Your task => Locate every line below that contains the word "target" and copy it.

Stored records =>
____
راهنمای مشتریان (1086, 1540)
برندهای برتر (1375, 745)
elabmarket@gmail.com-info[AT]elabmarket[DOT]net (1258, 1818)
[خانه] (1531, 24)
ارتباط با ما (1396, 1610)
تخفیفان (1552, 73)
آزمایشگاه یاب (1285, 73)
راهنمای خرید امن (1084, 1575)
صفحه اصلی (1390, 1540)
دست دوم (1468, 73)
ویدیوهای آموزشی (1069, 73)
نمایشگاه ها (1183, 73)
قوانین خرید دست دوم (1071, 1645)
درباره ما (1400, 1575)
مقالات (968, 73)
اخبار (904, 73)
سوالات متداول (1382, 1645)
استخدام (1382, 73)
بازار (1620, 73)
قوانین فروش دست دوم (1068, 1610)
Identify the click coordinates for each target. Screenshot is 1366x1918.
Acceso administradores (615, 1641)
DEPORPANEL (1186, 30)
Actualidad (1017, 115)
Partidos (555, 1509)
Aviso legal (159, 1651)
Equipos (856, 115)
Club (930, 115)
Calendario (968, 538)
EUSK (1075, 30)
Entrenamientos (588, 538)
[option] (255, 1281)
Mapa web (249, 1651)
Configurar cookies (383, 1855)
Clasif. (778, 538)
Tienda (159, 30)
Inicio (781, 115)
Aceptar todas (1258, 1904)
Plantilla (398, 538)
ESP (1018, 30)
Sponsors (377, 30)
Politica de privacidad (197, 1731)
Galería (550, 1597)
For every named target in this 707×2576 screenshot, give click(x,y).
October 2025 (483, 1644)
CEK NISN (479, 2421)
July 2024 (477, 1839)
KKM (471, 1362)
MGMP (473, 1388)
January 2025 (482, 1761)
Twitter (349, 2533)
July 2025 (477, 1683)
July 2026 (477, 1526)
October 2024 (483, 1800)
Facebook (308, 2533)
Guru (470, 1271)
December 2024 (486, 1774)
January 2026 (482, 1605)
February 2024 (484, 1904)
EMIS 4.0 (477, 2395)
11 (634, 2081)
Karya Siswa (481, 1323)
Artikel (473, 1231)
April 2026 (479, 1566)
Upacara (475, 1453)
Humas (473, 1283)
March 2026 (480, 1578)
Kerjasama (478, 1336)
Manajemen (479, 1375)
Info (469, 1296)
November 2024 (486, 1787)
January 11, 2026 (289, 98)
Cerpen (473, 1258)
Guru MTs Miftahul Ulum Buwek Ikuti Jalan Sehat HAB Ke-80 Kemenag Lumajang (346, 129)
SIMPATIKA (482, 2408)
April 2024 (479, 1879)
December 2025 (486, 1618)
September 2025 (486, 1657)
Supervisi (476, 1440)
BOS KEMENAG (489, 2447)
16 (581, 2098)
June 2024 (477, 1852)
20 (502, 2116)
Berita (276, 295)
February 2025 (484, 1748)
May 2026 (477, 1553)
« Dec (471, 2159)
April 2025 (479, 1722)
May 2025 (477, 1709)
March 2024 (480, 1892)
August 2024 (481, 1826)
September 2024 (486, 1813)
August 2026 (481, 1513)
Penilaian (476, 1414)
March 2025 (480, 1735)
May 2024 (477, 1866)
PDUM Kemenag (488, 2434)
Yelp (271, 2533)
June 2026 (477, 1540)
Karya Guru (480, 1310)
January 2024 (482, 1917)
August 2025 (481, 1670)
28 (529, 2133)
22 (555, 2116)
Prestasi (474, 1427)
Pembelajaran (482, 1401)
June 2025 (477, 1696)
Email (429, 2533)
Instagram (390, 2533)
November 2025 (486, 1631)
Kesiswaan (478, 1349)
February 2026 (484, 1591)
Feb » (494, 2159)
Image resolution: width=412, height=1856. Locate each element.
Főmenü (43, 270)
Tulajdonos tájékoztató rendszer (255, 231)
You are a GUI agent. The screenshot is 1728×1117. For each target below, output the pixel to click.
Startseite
____
Response =>
Identify the click coordinates for each target. Screenshot is 1366x1918.
For every named target in this 707×2576 screenshot, give click(x,y).
You are a GUI agent. The screenshot is 1728×1117. For each target below, output the pixel to click.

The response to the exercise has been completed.